'''

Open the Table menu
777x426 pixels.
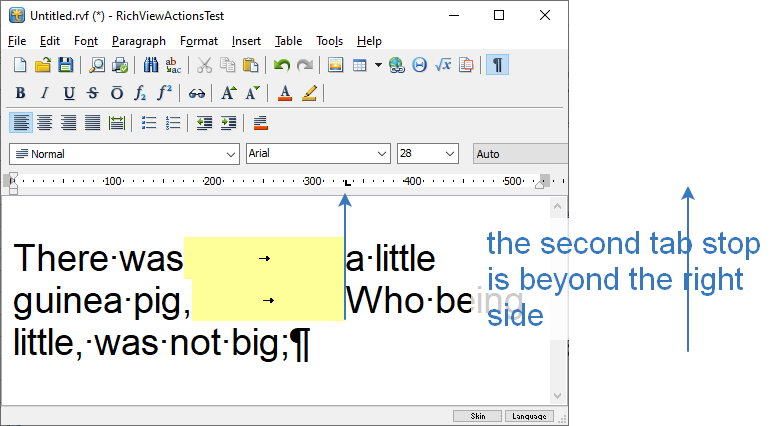[289, 41]
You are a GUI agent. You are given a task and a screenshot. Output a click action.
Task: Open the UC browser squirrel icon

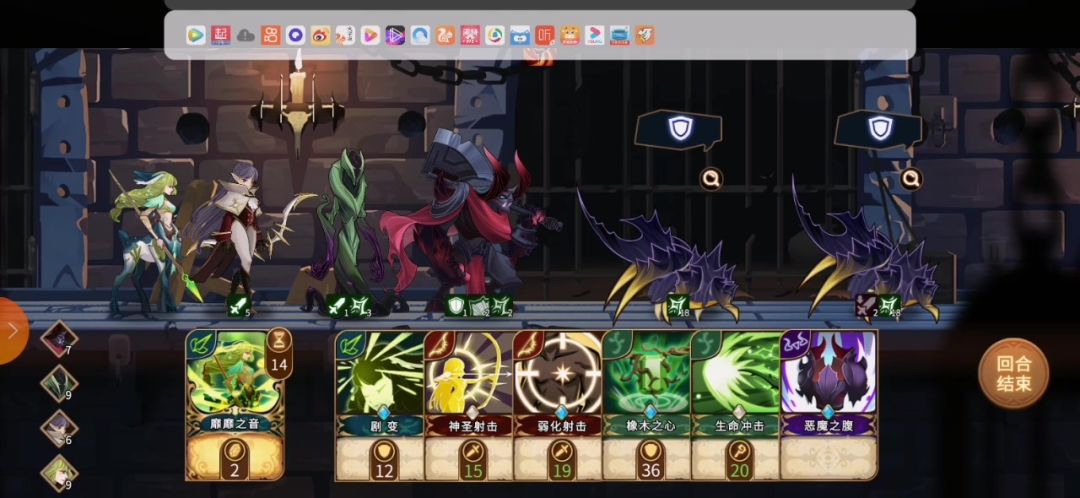(x=445, y=35)
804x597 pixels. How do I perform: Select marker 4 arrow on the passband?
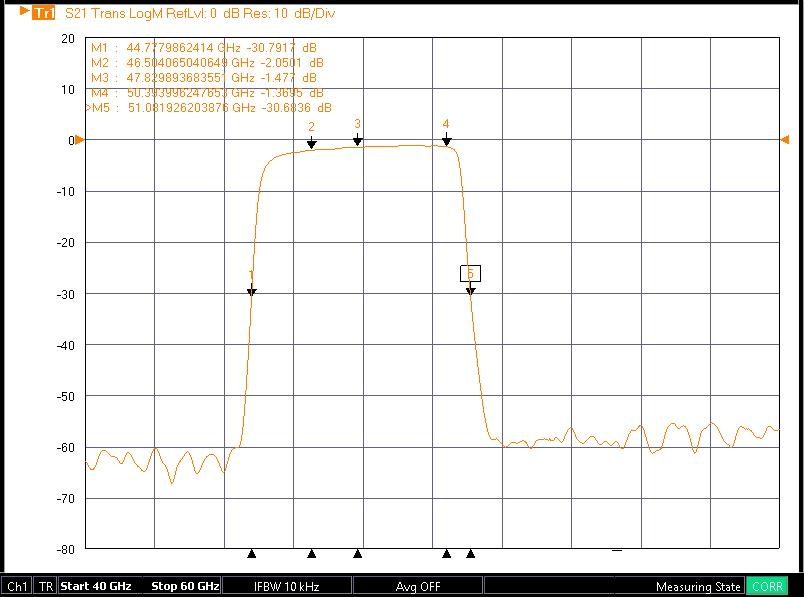pyautogui.click(x=447, y=141)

'''

→ **PROBLEM DETAILS**
If an entry holds a picture, leave that picture out, and transcribe the rest of the listing above exactly.

→ **SOLVED EXERCISE**
Open the Table menu
777x426 pixels.
[289, 41]
You are a GUI agent. You are given a task and a screenshot. Output a click action.
Task: Open the UC browser squirrel icon

(x=445, y=35)
804x597 pixels. How do I perform: Select marker 4 arrow on the passband?
pyautogui.click(x=447, y=141)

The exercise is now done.